Accordingly, you will not have the same
protections afforded to stockholders of companies subject to all of the corporate governance requirements of NASDAQ.
We might have received better terms
from unaff iliated third parties than the terms we receive in our agreements with Fortress.
The agreements we entered into with Fortress
in connection with the separation include the Management Services Agreement, or the MSA, and the Founders Agreement. While we believe
the terms of these agreements are reasonable, they might not reflect terms that would have resulted from arm’s-length negotiations
between unaffiliated third parties. The terms of the agreements relate to, among other things, payment of a royalty on product
sales and the provision of employment and transition services. We might have received better terms from third parties because,
among other things, third parties might have competed with each other to win our business.
The ownership by our executive
off icers and some of our directors of equity securities of Fortress and/or rights to acquire equity securities of Fortress might
create, or appear to create, conflicts of interest.
Because of their current or former positions
with Fortress, some of our executive officers and directors own shares of Fortress common stock and/or options to purchase shares
of Fortress common stock. Their individual holdings of common stock and/or options to purchase common stock of Fortress may be
significant compared to their total assets. Ownership by our directors and officers, after our separation, of common stock and/or
options to purchase common stock of Fortress create might appear to create conflicts of interest when these directors and officers
are faced with decisions that could have different implications for Fortress than for us. For instance, and by way of example,
if there were to be a dispute between Fortress and us regarding the calculation of the royalty fee due to Fortress under the terms
of the Founders Agreement, then certain of our senior employees may have and will appear to have a conflict of interest with regard
to the outcome of such dispute.
Certain of our officers and directors serve in similar
roles with our parent company, affiliates, related parties and other parties with whom we transact business; ongoing and future
relationships and transactions between these parties could result in conflicts of interest.

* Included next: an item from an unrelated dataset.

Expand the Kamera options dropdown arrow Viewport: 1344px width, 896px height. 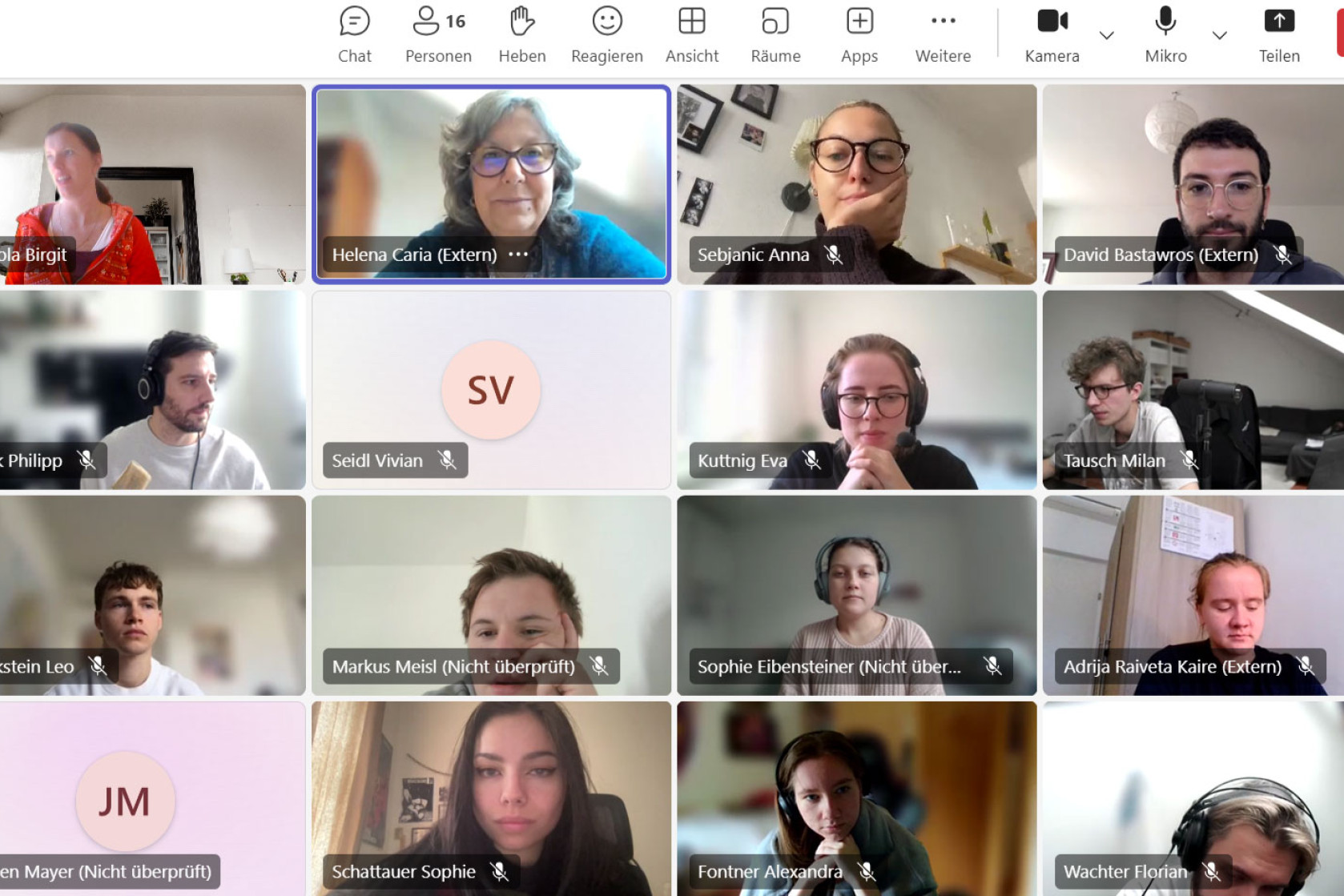coord(1107,35)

We share directors and/or officers with certain of our parent
company, affiliates, related parties or other companies with which we transact business, and such arrangements could create conflicts
of interest in the future, including with respect to the allocation of corporate opportunities. While we believe that we have
put in place policies and procedures to identify such conflicts and that any existing agreements that may give rise to such conflicts
and any such policies or procedures were negotiated at arm’s length in conformity with fiduciary duties, such conflicts
of interest may nonetheless arise. The existence and consequences of such potential conflicts could expose us to lost profits,
claims by our investors and creditors, and harm to our results of operations.
We may become involved in securities
class action litigation that could divert management’s attention and harm our business.
The stock markets have from time to time
experienced significant price and volume fluctuations that have affected the market prices for the common stock of biotechnology
and pharmaceutical companies. These broad market fluctuations may cause the market price of our stock to decline. In the past,
securities class action litigation has often been brought against a company following a decline in the market price of its securities.
This risk is especially relevant for us because biotechnology and biopharmaceutical companies have experienced significant stock
price volatility in recent years. We may become involved in this type of litigation in the future. Litigation often is expensive
and diverts management’s attention and resources, which could adversely affect our business.